Ogni nostro comportamento si realizza entro un preciso contesto, entro una situazione psicologica ben determinata. Ciò significa che non si può disgiungere la risposta individuale dalle molteplici variabili che concorrono a generarla.
Nonostante che l’avventura della relazione sia l’avventura umana per eccellenza, la capacità di entrare in rapporto con l’Altro non ci è data, ma rappresenta una conquista. E’ necessario un faticoso cammino autoconoscitivo per poter fondare legami significativi, che siano il più possibile affrancati dai tanti meccanismi proiettivi che ci governano. E’ quasi impossibile rappresentarci un individuo completamente scevro da meccanismi che, seppure distorti, comunque sono da considerarsi “vitali”, vale a dire funzionali alla sua sopravvivenza psicologica: bisogna pensare a un’opera di riappropriazione delle capacità di entrare in contatto con il mondo. Questa capacità non soltanto implica da parte nostra un grandissimo e costante impegno ma, purtroppo, è molto fragile, precaria.
I tortuosi percorsi interpersonali e intersoggettivi che tutti noi attraversiamo, infatti, possono indebolirla drasticamente.
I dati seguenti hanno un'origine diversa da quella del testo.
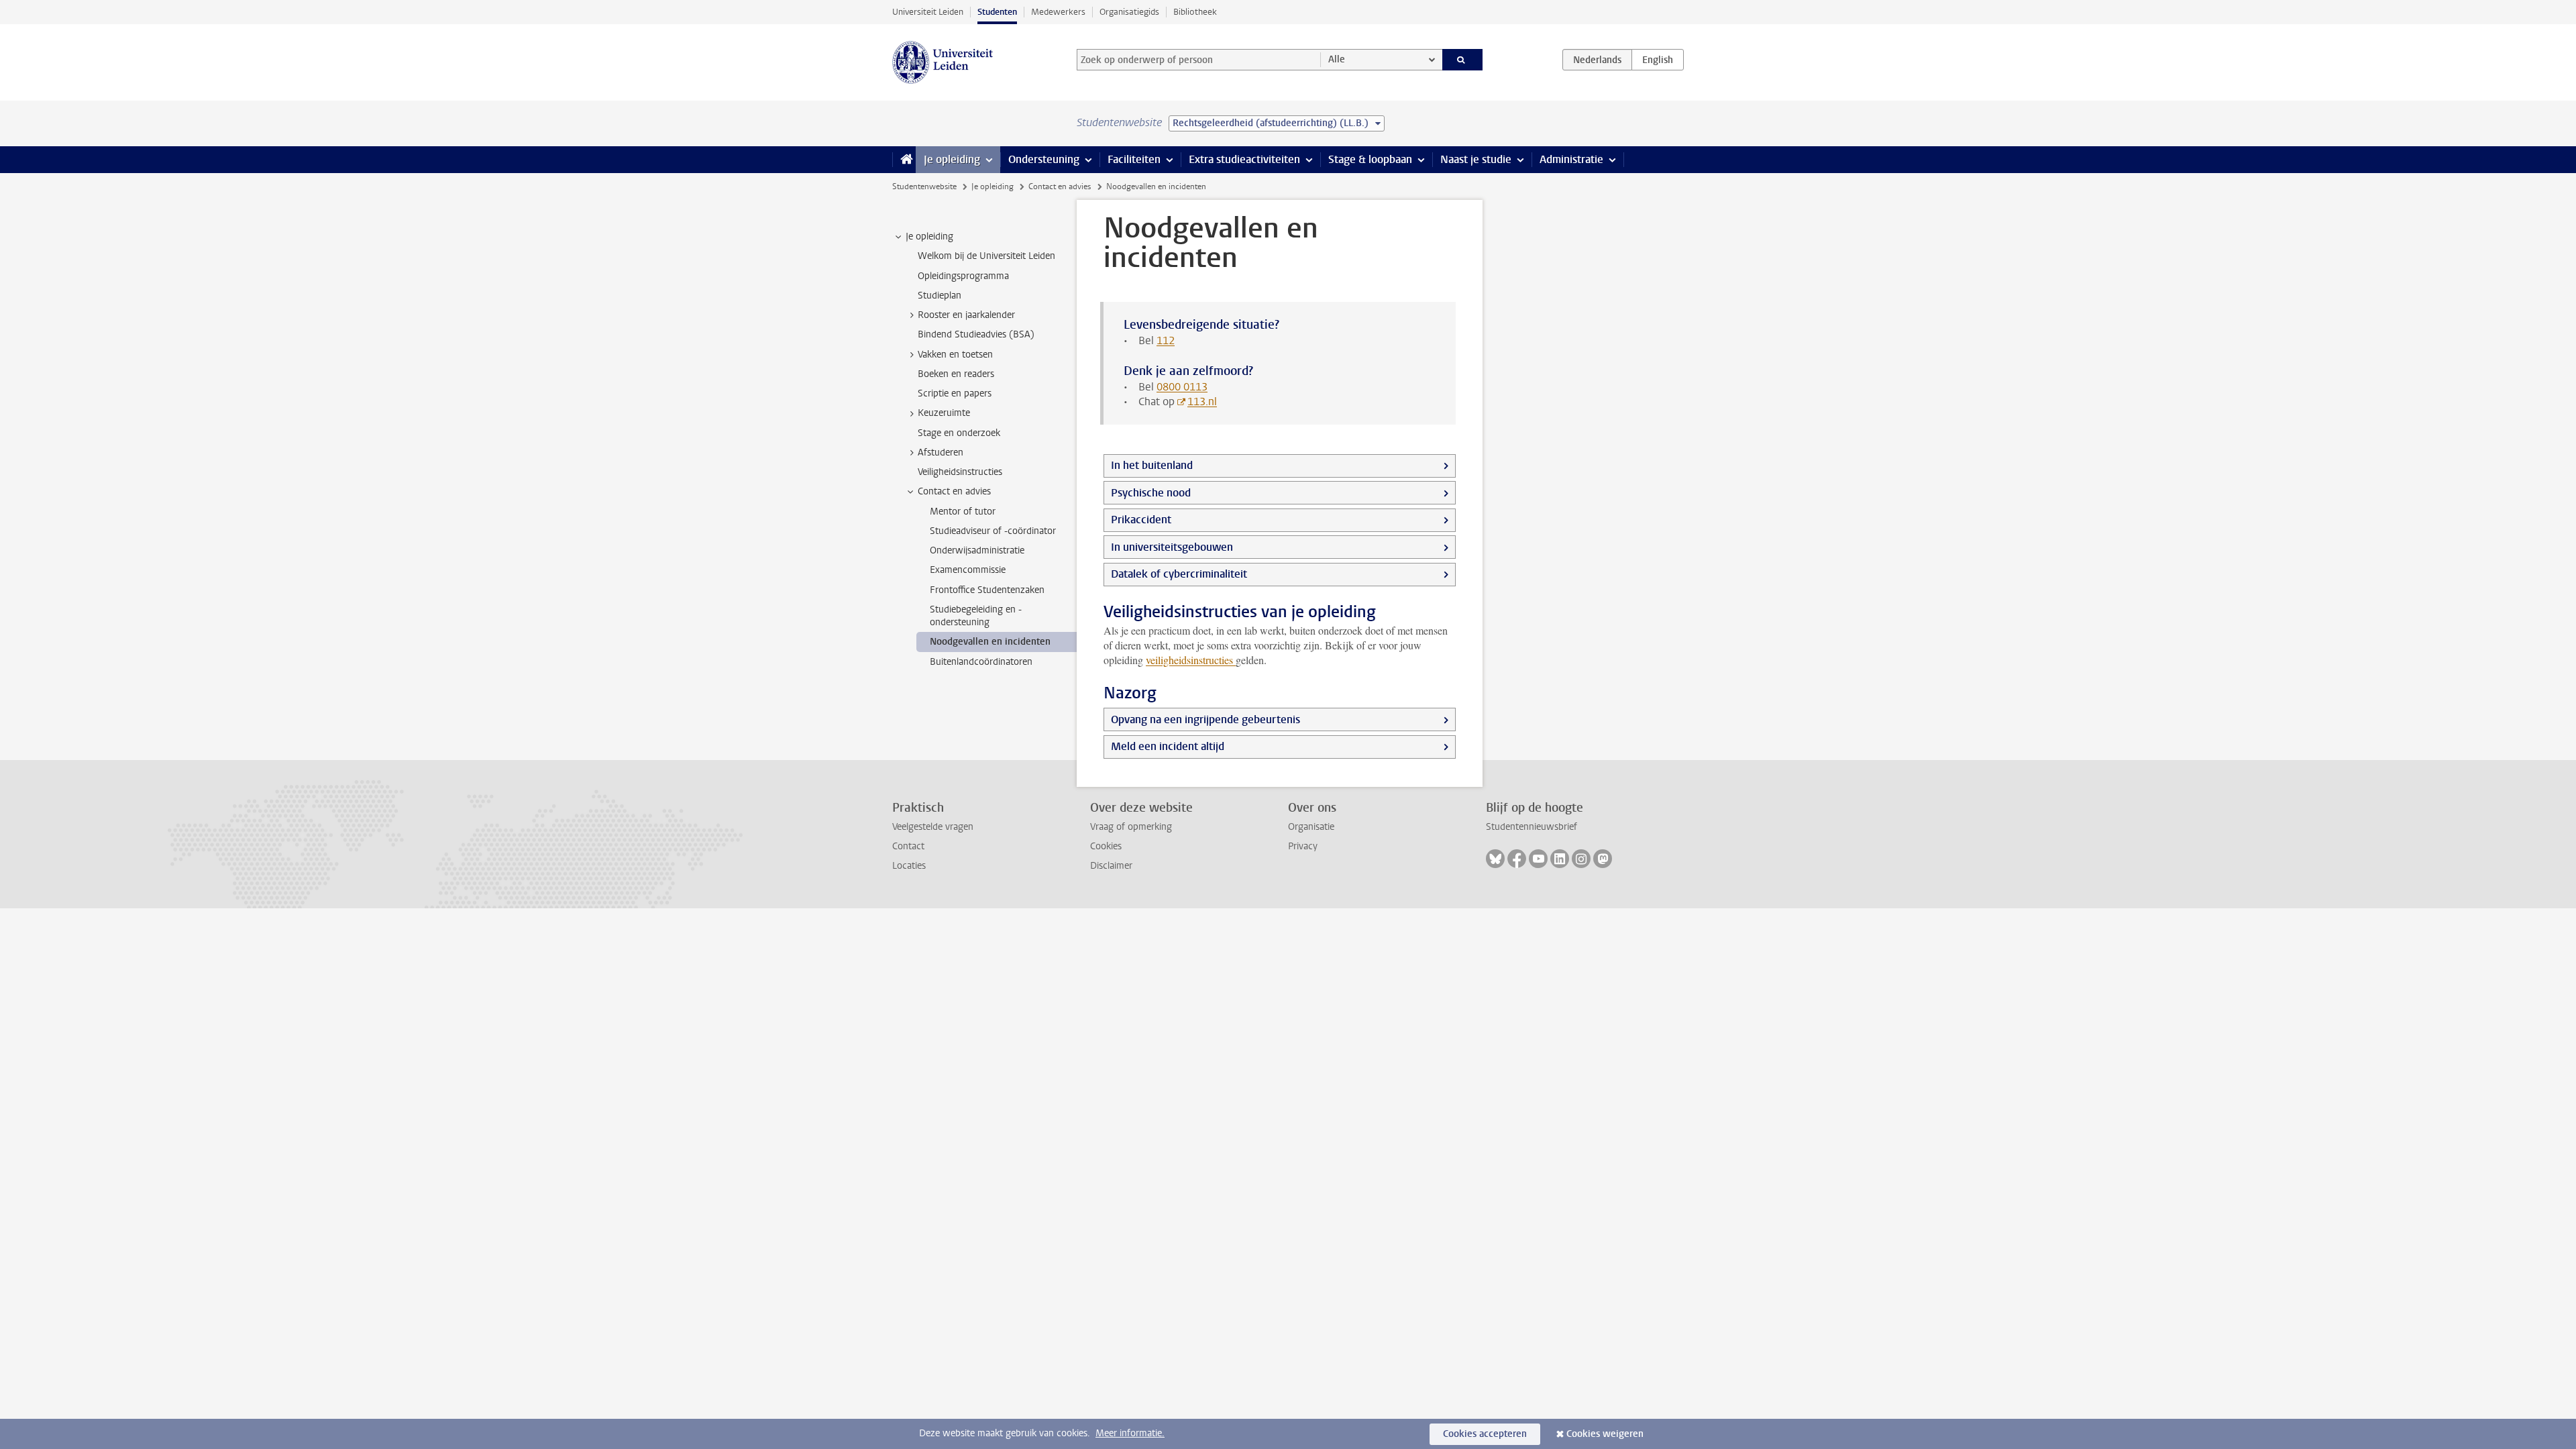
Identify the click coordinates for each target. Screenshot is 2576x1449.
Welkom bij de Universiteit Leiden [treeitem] (986, 256)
Tuttavia, questa riappropriazione delle modalità creative di interazione, può avvenire anzitutto mediante la capacità di vivere un legame amoroso autentico, tale da metterci realmente al cospetto della nostra anima. La reciprocità degli scambi emozionali profondi, che nutre continuamente la “situazione amorosa”, è ciò che permette ad ognuno dei membri della coppia di incontrare se stesso nelle sue molteplici sfaccettature, nei suoi aspetti più oscuri, nella esasperazione delle sue conflittualità.
Queste dinamiche, opportunamente vissute e metabolizzate, permettono agli amanti di aprirsi a un orizzonte cangiante della psiche, al suo eterno moto di sviluppo, di trasformazione. Il legame amoroso è il formidabile strumento che ci permette di compiere questo cammino conoscitivo e di continua rinascita. La relazione ci mantiene in vita: anche un solo legame significativo può renderci più tollerabile il peso dell’esistenza, la sofferenza, il disagio. D’altro canto, però, è vero che soltanto una gioia condivisa può essere considerata come una vera gioia, capace di rasserenarci e farci accettare la vita con rinnovato ottimismo.
Proprio come un neonato, che se non è oggetto di cure e attenzioni muore, così l’essere umano adulto, se attraversa momenti importanti per la sua vita senza essere protetto da un Altro, si sente morire. Possiamo capire, quindi, perché sarà nelle prime battute della nostra esperienza esistenziale che si giocherà il nostro destino affettivo, la nostra capacità di mantenersi aperti alle dimensioni del sentimento. Le difese e le resistenza che spesso si attivano in seno ad un legame amoroso, ad esempio, mettono in luce proprio la nostra eterna debolezza e le nostre più antiche ferite affettive.
L’Altro, il nostro oggetto d’amore, non soltanto rappresenta la fonte del nostro sostentamento ma, addirittura diviene l’interprete del nostro modo di essere. Il rapporto è uno spazio di accoglimento, un vero e proprio “contenitore” delle nostre paure più segrete, dei nostri sogni, il sostegno e il conforto dinanzi le incertezza. Un rapporto valido però, è soltanto quello che ci consente di esprimerci nella molteplicità dei nostri sentimenti, in quanto è proprio a questo livello che si gioca la “normalità” dell’individuo.
Non dimentichiamo, infatti, che molti disturbi psicologici affondano le radici nell’impossibilità di esternare parti di sé ritenute biasimabili, illegittime, e comunque inadeguate al fine di riuscire a sentirsi realmente “degni” dell’accettazione altrui. La maturità, non a caso, coincide con la comprensione – e la conseguente accettazione -della ambivalente natura della condizione psicologica umana, con la piena assunzione della responsabilità dei propri aspetti dinamici, regressivi e dei propri nodi complessati, della propria luce come della propria ombra. Solo raggiungendo questa consapevolezza ci è dato di poter partecipare all’Altro, di interagire con esso pienamente, senza paure.
Aldo Carotenuto
Pubblicato su “Il Mattino” di Napoli, all’interno della rubrica “Eros e Pathos”. Non è stato possibile rinvenire la data esatta di pubblicazione.